Kocasına baktı; saçlarında sarı yoktu, göğüs kılları da yerinde duruyordu ve eskisi gibi normal bir erkek gibi konuşuyordu.
“Allah’ım çok şükür gerçek değilmiş, kabus görmüşüm” diye şükretti.
“Hayatım kalkmamız gerekiyor. Kahvaltımızı yapıp hazırlanalım yoksa eğitime yetişemeyiz.”
“Ne eğitimi” dedi Ayşegül hâlâ kendine gelememişti.
“Unuttun mu! Oysa dün çok istiyor gibi görünüyordun. Cinsiyet eşitliği eğitimi. Dün sen katıldığını ve çok beğendiğini söyledin ya. Bugün de birlikte gitmek için bana söz verdirmiştin. Bir gidelim bakalım. ”
Ayşegül bir gün önce arkadaşının daveti ile bir kadın derneğinde katıldığı “Cinsiyet Eşitliği Eğitimi”nde bayıla bayıla dinlediği şeylerin gerçek halini rüyasında görmüştü. Gerçi eğitimde kıldan tüyden nonoşluktan bahsetmemişlerdi fakat anlattıkları şeylerin gerçek hayata yansıması aslında öyle olacaktı belli ki.
Erkekliği o kadar çok kırparsan ortaya doğal olarak kadınsı bir adam çıkar, diye düşündü. Hiç götürür müydü kocasını artık o eğitime. Hatta o kadın derneğinin önünden bile geçmeyecekti bundan sonra. Erkekler öyle olursa aileyi, vatanı kim koruyacak acaba, diye içten içe söylendi.
“Kocacığım tatil günümüzü ne gerek var orada burada geçirelim, evimizde muhabbet etmek varken. O eğitimi boş ver sen. Düşündüm de pek de faydalı bir şey değilmiş, hatta zararlı. Eşitlikmiş! Ben seninle eşit falan olmak istemiyorum. Farklıyız işte. Farklılık güzel. Farklılığın keyfini çıkaralım.” dedi.
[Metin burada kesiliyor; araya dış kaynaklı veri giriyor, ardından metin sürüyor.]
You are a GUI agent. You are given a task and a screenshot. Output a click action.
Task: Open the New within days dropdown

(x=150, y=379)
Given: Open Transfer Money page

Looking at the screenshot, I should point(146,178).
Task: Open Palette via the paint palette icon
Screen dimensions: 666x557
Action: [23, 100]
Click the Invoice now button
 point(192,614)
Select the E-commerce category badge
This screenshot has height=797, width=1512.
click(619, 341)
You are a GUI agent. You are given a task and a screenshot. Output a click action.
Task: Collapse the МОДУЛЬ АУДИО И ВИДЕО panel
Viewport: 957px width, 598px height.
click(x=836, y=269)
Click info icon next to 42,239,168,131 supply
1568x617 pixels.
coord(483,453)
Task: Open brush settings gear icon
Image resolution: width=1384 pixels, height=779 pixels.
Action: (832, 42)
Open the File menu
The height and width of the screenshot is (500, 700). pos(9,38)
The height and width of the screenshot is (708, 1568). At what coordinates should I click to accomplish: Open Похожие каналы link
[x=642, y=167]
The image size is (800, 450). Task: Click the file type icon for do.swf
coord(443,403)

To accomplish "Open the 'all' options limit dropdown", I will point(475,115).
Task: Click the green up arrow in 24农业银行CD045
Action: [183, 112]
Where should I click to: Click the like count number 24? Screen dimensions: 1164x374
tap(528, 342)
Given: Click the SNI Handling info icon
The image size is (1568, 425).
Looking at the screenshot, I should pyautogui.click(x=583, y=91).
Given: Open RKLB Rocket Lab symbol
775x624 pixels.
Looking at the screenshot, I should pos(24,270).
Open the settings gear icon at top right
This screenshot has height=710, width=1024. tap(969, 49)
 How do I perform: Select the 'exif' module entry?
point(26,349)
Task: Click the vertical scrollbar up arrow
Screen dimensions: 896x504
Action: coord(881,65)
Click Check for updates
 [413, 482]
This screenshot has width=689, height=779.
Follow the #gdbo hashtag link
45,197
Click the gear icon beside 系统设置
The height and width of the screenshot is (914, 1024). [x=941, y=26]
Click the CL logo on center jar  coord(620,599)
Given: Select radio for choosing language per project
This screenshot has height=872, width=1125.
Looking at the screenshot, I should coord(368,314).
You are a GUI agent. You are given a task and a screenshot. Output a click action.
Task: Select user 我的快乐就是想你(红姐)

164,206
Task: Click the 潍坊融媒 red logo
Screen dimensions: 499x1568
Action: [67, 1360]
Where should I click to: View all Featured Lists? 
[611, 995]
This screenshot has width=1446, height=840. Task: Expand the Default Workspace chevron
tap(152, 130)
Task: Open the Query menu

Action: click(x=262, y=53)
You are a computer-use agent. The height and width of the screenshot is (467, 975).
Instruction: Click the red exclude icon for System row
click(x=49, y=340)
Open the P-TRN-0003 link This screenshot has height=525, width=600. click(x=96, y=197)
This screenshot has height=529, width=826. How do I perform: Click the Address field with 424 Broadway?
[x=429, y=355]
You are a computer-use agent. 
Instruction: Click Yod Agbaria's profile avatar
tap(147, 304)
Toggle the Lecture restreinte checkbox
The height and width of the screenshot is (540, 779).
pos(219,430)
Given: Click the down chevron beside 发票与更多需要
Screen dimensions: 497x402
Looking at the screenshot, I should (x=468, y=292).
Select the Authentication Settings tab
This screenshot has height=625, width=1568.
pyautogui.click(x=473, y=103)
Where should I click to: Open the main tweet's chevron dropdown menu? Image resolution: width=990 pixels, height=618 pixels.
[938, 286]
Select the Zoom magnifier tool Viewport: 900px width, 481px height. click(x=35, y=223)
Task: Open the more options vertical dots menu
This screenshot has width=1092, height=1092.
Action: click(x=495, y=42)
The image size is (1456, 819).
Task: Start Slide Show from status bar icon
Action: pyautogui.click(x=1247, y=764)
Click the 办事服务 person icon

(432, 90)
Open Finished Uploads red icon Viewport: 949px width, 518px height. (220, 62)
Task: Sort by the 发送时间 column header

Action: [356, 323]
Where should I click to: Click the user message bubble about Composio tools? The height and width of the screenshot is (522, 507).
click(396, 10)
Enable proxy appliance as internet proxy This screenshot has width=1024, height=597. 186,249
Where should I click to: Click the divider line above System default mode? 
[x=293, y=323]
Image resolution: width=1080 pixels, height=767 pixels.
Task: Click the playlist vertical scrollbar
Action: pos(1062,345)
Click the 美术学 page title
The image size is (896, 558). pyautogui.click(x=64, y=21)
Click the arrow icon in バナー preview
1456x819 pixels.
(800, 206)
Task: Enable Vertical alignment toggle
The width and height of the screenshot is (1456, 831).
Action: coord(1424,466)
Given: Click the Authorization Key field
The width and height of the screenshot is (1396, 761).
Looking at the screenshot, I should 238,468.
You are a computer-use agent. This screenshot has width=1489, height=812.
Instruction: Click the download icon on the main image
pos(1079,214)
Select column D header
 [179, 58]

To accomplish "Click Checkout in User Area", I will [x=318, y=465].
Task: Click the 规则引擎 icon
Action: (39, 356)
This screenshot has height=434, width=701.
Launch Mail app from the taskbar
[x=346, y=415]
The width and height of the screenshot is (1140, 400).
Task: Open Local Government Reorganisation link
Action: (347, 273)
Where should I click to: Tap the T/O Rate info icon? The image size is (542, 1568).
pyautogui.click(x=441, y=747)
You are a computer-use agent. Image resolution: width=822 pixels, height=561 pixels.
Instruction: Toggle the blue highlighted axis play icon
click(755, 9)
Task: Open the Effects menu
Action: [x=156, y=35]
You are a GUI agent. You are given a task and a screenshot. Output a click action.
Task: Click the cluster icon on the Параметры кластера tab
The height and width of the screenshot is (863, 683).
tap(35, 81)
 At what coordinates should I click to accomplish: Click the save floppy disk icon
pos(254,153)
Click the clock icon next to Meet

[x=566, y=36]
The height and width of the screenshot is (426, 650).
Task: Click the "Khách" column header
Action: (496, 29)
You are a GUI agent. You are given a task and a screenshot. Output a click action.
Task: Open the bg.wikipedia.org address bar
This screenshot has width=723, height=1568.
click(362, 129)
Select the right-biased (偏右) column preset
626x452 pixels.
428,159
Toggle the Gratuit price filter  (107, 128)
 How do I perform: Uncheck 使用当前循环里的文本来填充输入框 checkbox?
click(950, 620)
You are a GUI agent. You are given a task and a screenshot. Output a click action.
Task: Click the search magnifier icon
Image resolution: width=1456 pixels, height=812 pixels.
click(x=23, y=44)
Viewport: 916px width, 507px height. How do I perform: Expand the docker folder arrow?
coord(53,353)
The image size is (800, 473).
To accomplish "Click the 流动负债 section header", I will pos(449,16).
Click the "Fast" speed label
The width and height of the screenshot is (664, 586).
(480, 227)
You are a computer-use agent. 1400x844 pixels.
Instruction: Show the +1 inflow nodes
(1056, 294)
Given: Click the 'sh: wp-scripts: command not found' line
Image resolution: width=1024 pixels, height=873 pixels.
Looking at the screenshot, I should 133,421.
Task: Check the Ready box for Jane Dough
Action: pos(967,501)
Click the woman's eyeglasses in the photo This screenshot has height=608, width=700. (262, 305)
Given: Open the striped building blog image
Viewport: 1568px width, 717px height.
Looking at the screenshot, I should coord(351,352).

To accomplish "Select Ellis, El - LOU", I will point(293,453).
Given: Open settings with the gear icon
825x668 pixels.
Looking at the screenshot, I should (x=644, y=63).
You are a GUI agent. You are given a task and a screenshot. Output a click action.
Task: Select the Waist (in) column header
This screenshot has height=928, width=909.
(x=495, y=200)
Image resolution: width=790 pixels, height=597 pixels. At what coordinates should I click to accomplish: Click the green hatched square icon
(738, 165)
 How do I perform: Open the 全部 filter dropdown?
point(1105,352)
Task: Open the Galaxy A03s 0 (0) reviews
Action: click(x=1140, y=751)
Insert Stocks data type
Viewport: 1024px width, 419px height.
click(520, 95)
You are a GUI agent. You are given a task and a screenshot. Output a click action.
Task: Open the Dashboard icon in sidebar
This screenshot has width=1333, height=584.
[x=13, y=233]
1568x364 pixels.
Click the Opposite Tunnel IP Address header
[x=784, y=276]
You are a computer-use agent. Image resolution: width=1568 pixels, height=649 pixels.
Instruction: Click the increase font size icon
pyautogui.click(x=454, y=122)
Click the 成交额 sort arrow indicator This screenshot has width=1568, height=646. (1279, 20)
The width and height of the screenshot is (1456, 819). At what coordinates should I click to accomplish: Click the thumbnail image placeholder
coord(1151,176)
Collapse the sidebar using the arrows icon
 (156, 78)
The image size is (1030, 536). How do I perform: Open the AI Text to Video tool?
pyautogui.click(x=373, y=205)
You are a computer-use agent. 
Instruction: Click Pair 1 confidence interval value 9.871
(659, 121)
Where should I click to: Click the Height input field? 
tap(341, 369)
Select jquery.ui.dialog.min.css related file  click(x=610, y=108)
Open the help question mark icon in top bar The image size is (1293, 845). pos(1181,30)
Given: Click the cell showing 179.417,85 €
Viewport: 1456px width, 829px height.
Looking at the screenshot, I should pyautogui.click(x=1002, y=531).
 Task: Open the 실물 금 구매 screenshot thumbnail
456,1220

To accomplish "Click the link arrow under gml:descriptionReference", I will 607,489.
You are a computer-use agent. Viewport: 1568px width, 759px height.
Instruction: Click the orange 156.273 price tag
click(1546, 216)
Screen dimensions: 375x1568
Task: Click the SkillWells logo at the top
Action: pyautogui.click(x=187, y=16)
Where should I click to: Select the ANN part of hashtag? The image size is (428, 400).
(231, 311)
“Dün öyle demiyordun, eşitlik falan diye akşam konuşup duruyordun, hatta benim seni ezdiğimi bile söyledin.”
“Dünü boş ver kocacığım. Dün bir hataydı. Aslan gibi kocamı hiç götürür müyüm cinsiyet eşitliği eğitimine. Hayatımda yeterince kız arkadaşım var, sen erkek olarak kal kocacığım. Aslanım, yiğidim, evimin direği.”
Kocası güldü. Ayşegül’ün söyledikleri hoşuna gitmişti.
Dün eğitimden gelip akşam bir karış suratla ona bir sürü şeyler dayatmaya çalışan karısını sabah böyle güler yüzlü neşeli görmek çok hoşuna gitmişti. Geceden sabaha ne değişti bilmese de.